DOCUMENT SECTION:

2:54pm: I had a great night last night. Exactly what I wanted and needed.

I was more aware of myself and my surroundings then I've ever been. I played the games and did quite well. More importantly I had fun doing it.

The last few days have been full of compliments. Not something I'm used to, but I can't say I don't enjoy it. I even felt like a real full fledged adult yesterday.
Current Mood: accomplished

(Slam on the brakes)

26th January 2011

1:30am: I'm so very overwhelmed, yet I feel like I'm not doing enough.

School's going pretty well. I was supposed to be done with my AAS after Spring quarter, but it's looking like that won't happen. I really just want to move on to classes that I feel are worth my time. I'm tired of coasting. I miss being in tears and feeling helpless only to overcome and accomplish things I never thought I could.

In my quest to keep myself busy I feel like I've taken on things that I shouldn't have. I put so much work into things that probably won't have a huge pay out in the end. Here's to hoping I'll prove myself wrong again.

I continue to make the same mistakes. I find myself living my life for everyone else. I do what I can to make my mom happy and then I try to do everything to make my grandparents happy. I spend most of my time appeasing my teachers and I'll try not to mention the headache I get from that god forsaken club. I've even taken on a new role and possibly a terrifying task just to impress a teacher that I'm not even a student for anymore.

JOBS:
a: Answer these questions about the journal entries above:
(i)
What mood is listed at the end of the first entry?
(ii)
What degree was the writer supposed to finish after Spring quarter?
(iii)
Whom is the writer trying to impress by taking on a new role?
b: Pick up the journal entries above after their last sentence and write a few more lines in the same voice.

DATA:
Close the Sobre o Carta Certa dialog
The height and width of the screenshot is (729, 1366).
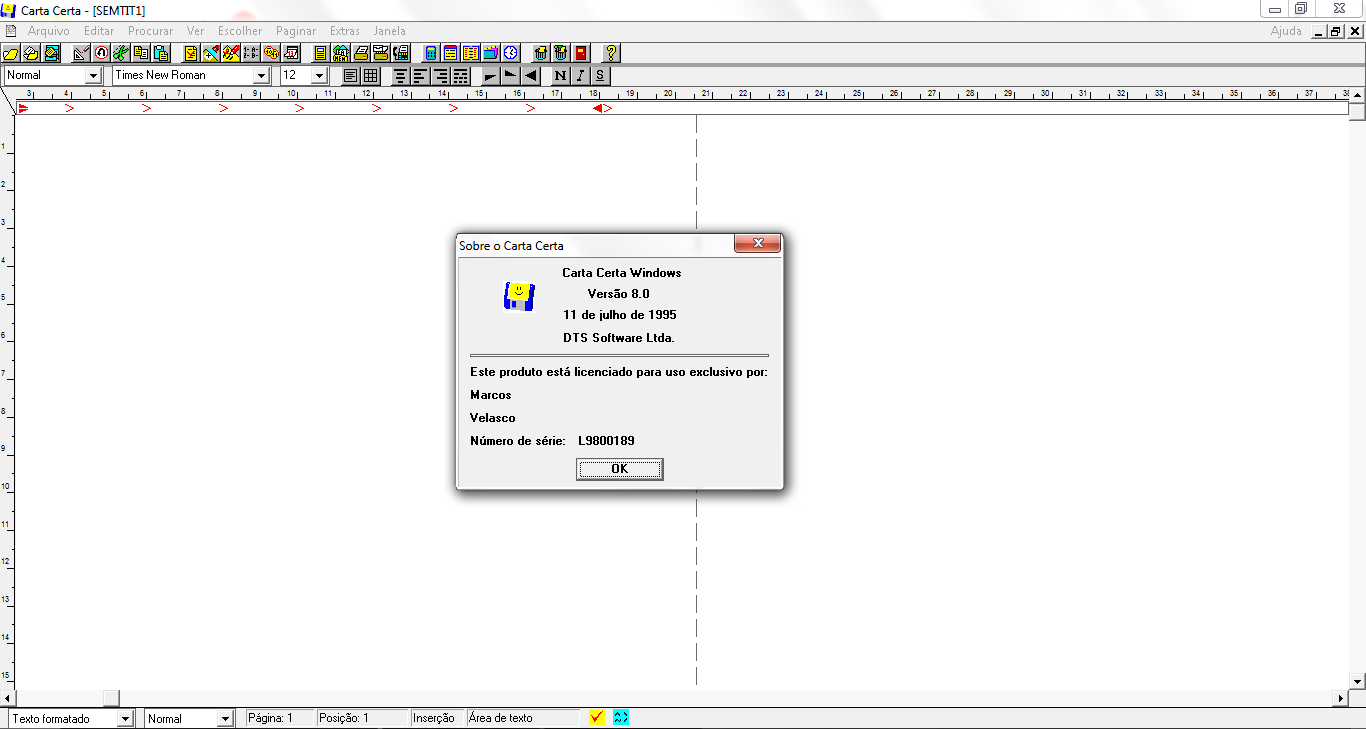[x=757, y=244]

RESULTS BY TASK:
a:
(i)
Accomplished.
(ii)
An AAS.
(iii)
A teacher the writer is no longer a student of.

b:
The good news is that I'm about halfway through on the car front. Sent the title out this morning and they're coming to pick it up tomorrow. At least I won't have to look at the monstrosity that is a symbol of my ever increasing failures.

My dreams are finally starting to leave me be. I'm not sure how long it will last, but if I can get passed that and my drunken sob fests I think I might be alright. I know that having a job is a huge piece of this puzzle, but there's only so much I can do about that. I just wish that focusing so heavily on fixing everything else would make up for it.

Someone asked for my number the other day. I couldn't tell you the last time that's happened to me, if really ever. I'm certain he was too drunk to remember. The problem is that it was one of my few moments where I forget about everything I have to do or should be doing and I don't bother to seek anyone out. It was one time I just really wanted to have a good time and that's what I was doing. Then he asked me. At first I was flattered, a little ego booster. Problem is that now it's in the back of my mind. I know he won't try to contact me and really it shouldn't matter. I've known him for awhile and he never really mattered to me before. Obviously if I can know him for over a year and he doesn't have my number he must not mean much to me. But now its important. I don't like these games. I'm terrible at them and I always lose. I'd just rather not play. That's what bothers me the most. Its like they FORCE me to play. Who they are I'm not quite sure, but I wish they'd knock their shit off.
Current Mood: tired

(Slam on the brakes)

11th January 2011

11:32pm: I've been convinced for the last couple of days that I'm 28.

(Slam on the brakes)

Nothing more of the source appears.